Record extracts:
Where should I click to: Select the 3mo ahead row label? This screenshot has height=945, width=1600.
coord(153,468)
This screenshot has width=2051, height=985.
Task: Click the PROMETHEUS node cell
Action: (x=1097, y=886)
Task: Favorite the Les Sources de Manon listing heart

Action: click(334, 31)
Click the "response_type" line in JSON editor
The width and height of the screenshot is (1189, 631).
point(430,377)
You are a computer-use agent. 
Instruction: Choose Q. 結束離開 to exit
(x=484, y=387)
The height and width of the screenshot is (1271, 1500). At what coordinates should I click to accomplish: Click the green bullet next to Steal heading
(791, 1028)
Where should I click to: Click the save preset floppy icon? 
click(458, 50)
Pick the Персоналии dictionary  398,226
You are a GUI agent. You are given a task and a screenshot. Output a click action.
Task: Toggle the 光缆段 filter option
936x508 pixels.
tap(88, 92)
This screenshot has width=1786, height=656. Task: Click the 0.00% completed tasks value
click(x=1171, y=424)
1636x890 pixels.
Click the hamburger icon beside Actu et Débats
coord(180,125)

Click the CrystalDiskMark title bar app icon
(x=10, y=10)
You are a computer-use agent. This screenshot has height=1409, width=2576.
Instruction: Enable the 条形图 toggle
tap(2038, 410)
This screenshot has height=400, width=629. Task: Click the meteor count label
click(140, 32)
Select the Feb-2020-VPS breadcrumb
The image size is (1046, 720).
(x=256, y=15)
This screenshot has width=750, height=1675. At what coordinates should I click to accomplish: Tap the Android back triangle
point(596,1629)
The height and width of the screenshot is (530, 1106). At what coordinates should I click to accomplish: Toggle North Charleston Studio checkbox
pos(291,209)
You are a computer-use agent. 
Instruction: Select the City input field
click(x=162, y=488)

Work item: Set every record down again exactly as written.

Exercise result:
Where should I click to: Select the 3mo ahead row label? This screenshot has height=945, width=1600.
coord(153,468)
This screenshot has width=2051, height=985.
Task: Click the PROMETHEUS node cell
Action: (x=1097, y=886)
Task: Favorite the Les Sources de Manon listing heart

Action: click(334, 31)
Click the "response_type" line in JSON editor
The width and height of the screenshot is (1189, 631).
point(430,377)
You are a computer-use agent. 
Instruction: Choose Q. 結束離開 to exit
(x=484, y=387)
The height and width of the screenshot is (1271, 1500). At what coordinates should I click to accomplish: Click the green bullet next to Steal heading
(791, 1028)
Where should I click to: Click the save preset floppy icon? 
click(458, 50)
Pick the Персоналии dictionary  398,226
You are a GUI agent. You are given a task and a screenshot. Output a click action.
Task: Toggle the 光缆段 filter option
936x508 pixels.
tap(88, 92)
This screenshot has width=1786, height=656. Task: Click the 0.00% completed tasks value
click(x=1171, y=424)
1636x890 pixels.
Click the hamburger icon beside Actu et Débats
coord(180,125)

Click the CrystalDiskMark title bar app icon
(x=10, y=10)
You are a computer-use agent. This screenshot has height=1409, width=2576.
Instruction: Enable the 条形图 toggle
tap(2038, 410)
This screenshot has height=400, width=629. Task: Click the meteor count label
click(140, 32)
Select the Feb-2020-VPS breadcrumb
The image size is (1046, 720).
(x=256, y=15)
This screenshot has width=750, height=1675. At what coordinates should I click to accomplish: Tap the Android back triangle
point(596,1629)
The height and width of the screenshot is (530, 1106). At what coordinates should I click to accomplish: Toggle North Charleston Studio checkbox
pos(291,209)
You are a computer-use agent. 
Instruction: Select the City input field
click(x=162, y=488)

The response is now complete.